PROBLEM TO WORK ON. Leave the pictures out, and print everything else in the records exactly.

* * *

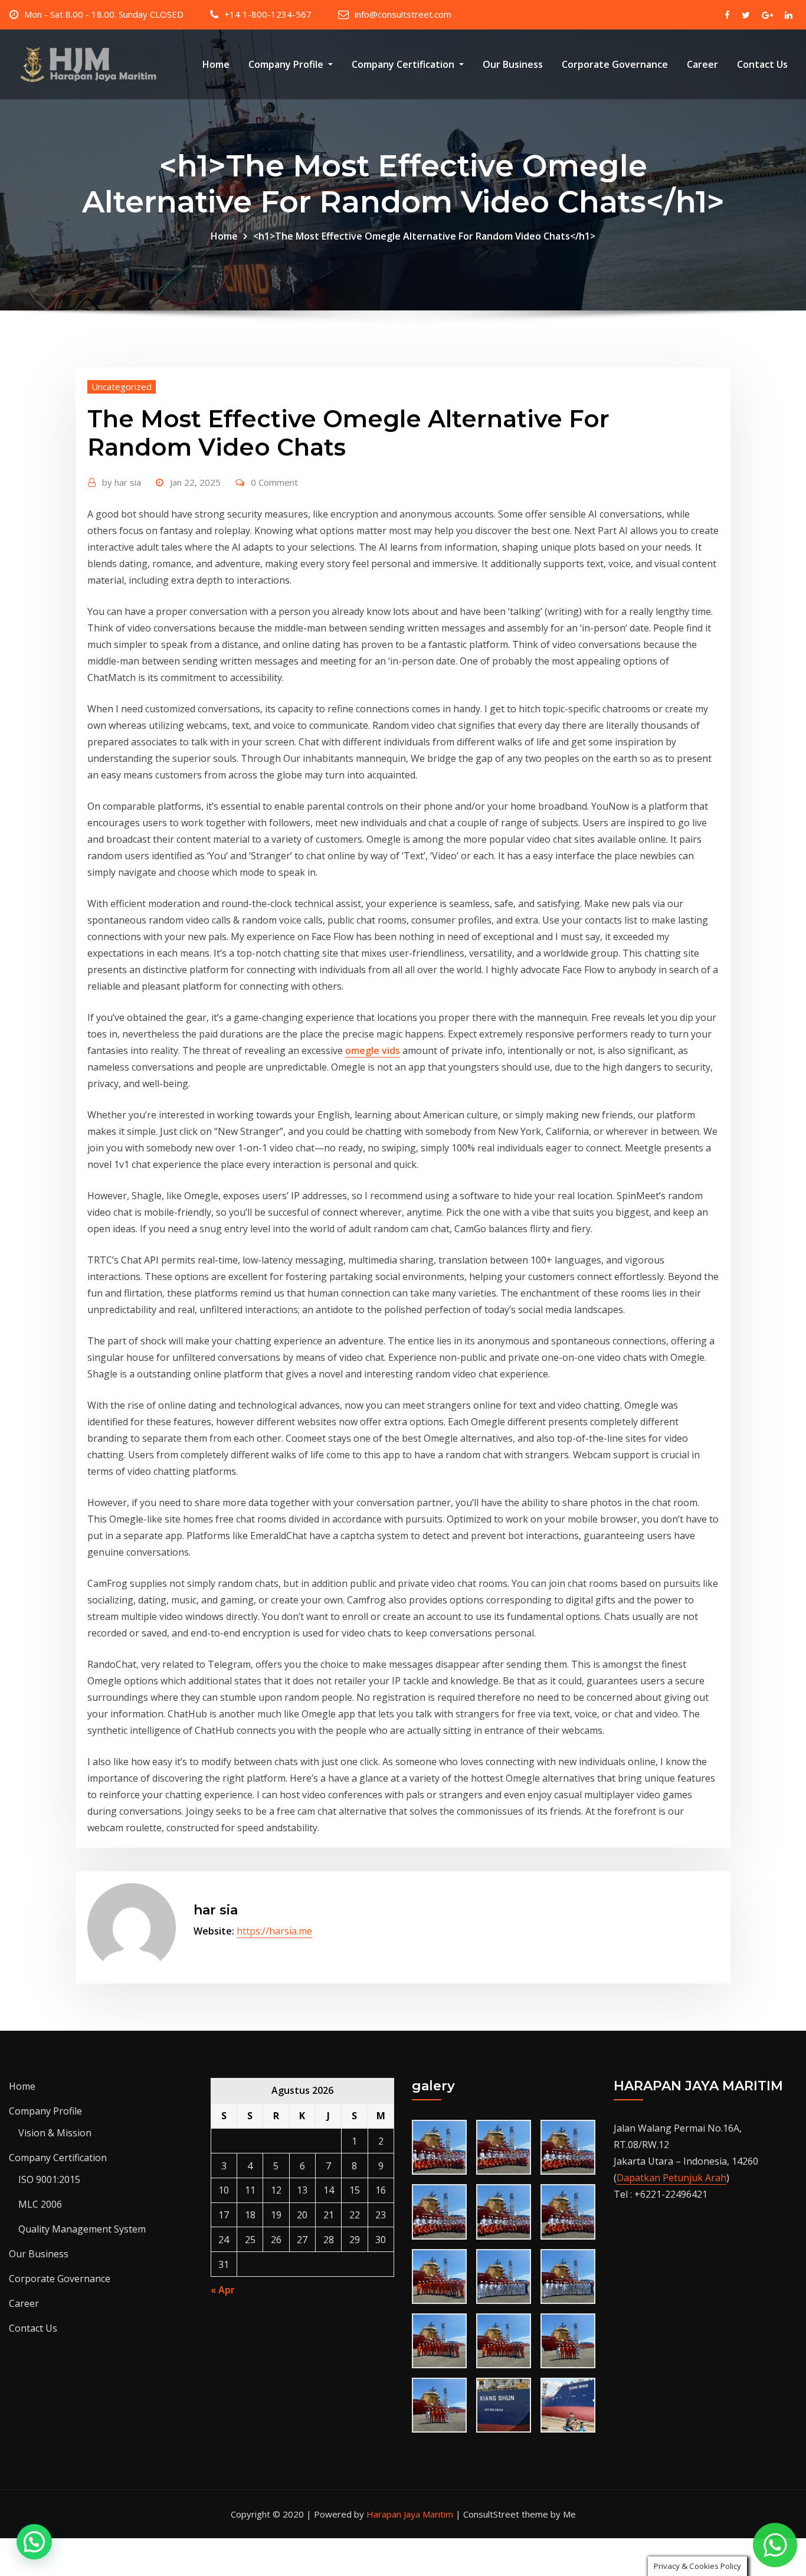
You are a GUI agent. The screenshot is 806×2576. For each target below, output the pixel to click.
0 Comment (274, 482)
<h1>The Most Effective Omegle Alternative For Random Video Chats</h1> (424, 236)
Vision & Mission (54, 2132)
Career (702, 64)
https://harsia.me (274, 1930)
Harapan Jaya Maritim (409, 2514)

* * *

RESULT.
You are a GUI agent. The screenshot is 806×2576. For each target below, output the pixel to click.
0 Comment (274, 482)
<h1>The Most Effective Omegle Alternative For Random Video Chats</h1> (424, 236)
Vision & Mission (54, 2132)
Career (702, 64)
https://harsia.me (274, 1930)
Harapan Jaya Maritim (409, 2514)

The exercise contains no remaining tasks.